## Line Chart: NDCG@10% vs Dimensions
### Overview
The chart compares the performance of four algorithms (PCA, Search-Adaptor, MRL-Adaptor, SMEC) in terms of NDCG@10% across increasing dimensions (128 to 768). All algorithms show upward trends, with SMEC and MRL-Adaptor achieving the highest performance at larger dimensions.
### Components/Axes
- **X-axis (Dimensions)**: Discrete values at 128, 256, 384, 512, 768.
- **Y-axis (NDCG@10%)**: Continuous scale from 12% to 24%.
- **Legend**: Located in the bottom-right corner, mapping colors/markers to algorithms:
- **Blue circles**: PCA
- **Orange crosses**: Search-Adaptor
- **Green triangles**: MRL-Adaptor
- **Yellow squares**: SMEC
### Detailed Analysis
1. **PCA (Blue Circles)**:
- Starts at ~13% at 128 dimensions.
- Increases steadily to ~18% at 768 dimensions.
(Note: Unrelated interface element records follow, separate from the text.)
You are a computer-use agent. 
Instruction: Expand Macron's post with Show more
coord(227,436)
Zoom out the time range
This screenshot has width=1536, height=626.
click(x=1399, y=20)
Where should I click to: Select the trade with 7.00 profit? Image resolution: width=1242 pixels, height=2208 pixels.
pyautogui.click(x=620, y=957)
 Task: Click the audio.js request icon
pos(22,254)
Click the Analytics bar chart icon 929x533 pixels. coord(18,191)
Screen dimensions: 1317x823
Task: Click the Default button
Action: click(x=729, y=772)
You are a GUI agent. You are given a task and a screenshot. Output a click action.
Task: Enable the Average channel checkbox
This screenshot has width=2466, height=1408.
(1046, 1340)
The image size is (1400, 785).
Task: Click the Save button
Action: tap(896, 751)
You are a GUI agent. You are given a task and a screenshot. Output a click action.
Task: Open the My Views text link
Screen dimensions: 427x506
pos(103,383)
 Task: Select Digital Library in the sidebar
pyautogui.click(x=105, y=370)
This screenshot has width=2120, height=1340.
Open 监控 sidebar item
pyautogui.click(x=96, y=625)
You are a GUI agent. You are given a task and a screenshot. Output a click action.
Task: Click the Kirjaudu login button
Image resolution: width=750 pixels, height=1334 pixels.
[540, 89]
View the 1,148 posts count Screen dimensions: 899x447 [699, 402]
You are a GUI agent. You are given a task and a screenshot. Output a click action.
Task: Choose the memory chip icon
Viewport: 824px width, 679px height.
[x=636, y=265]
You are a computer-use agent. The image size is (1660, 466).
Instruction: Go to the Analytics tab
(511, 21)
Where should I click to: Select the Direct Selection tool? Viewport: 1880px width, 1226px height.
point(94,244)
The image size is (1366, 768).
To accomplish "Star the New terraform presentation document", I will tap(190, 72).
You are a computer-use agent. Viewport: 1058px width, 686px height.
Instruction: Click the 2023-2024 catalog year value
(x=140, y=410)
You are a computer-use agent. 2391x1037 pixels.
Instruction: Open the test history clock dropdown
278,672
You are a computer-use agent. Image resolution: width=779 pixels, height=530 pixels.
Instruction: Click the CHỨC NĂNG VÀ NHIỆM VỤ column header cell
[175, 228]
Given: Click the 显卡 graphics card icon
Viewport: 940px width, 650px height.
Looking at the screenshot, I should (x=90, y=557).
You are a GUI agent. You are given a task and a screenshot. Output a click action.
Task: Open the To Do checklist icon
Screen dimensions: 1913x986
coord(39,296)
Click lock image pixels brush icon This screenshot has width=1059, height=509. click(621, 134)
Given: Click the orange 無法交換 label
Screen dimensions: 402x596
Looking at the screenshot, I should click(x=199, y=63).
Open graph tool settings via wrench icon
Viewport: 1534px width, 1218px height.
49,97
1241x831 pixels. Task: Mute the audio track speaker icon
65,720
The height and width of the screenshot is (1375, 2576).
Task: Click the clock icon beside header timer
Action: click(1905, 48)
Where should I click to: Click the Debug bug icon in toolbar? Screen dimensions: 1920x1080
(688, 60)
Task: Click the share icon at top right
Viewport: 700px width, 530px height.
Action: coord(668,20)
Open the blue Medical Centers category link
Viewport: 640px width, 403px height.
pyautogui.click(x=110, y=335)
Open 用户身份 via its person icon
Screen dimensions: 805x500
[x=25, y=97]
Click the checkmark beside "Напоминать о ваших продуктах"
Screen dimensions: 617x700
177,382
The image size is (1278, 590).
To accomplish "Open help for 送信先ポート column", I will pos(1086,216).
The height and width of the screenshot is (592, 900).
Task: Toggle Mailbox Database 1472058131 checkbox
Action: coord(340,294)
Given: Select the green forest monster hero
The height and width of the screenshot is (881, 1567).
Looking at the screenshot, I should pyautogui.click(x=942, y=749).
- Slope: Gradual, linear growth.
2. **Search-Adaptor (Orange Crosses)**:
- Begins at ~18% at 128 dimensions.
- Rises sharply to ~22.5% at 768 dimensions.
- Slope: Steeper than PCA, nonlinear acceleration.
3. **MRL-Adaptor (Green Triangles)**:
- Starts at ~22% at 128 dimensions.
- Increases to ~24% at 768 dimensions.
- Slope: Consistent upward trend, minimal curvature.
4. **SMEC (Yellow Squares)**:
- Begins at ~22.5% at 128 dimensions.
- Reaches ~24% at 768 dimensions.
- Slope: Flat initially, then steep rise.
### Key Observations
- **Performance Trends**: All algorithms improve with higher dimensions, but SMEC and MRL-Adaptor dominate at larger scales.
- **Convergence**: MRL-Adaptor and SMEC nearly overlap at 768 dimensions (~24%).
- **PCA Lag**: PCA remains the lowest performer across all dimensions.
- **Search-Adaptor Acceleration**: Outperforms PCA by ~4.5% at 768 dimensions despite starting lower.
### Interpretation
The data suggests that increasing dimensionality generally enhances NDCG@10% for all algorithms, with SMEC and MRL-Adaptor being most effective. PCA’s lower performance may indicate suboptimal suitability for this task. The convergence of MRL-Adaptor and SMEC at higher dimensions implies they approach an optimal performance ceiling. Search-Adaptor’s steep rise highlights its scalability advantage over PCA. No outliers or anomalies are observed; trends align with expectations for dimensionality-driven performance gains.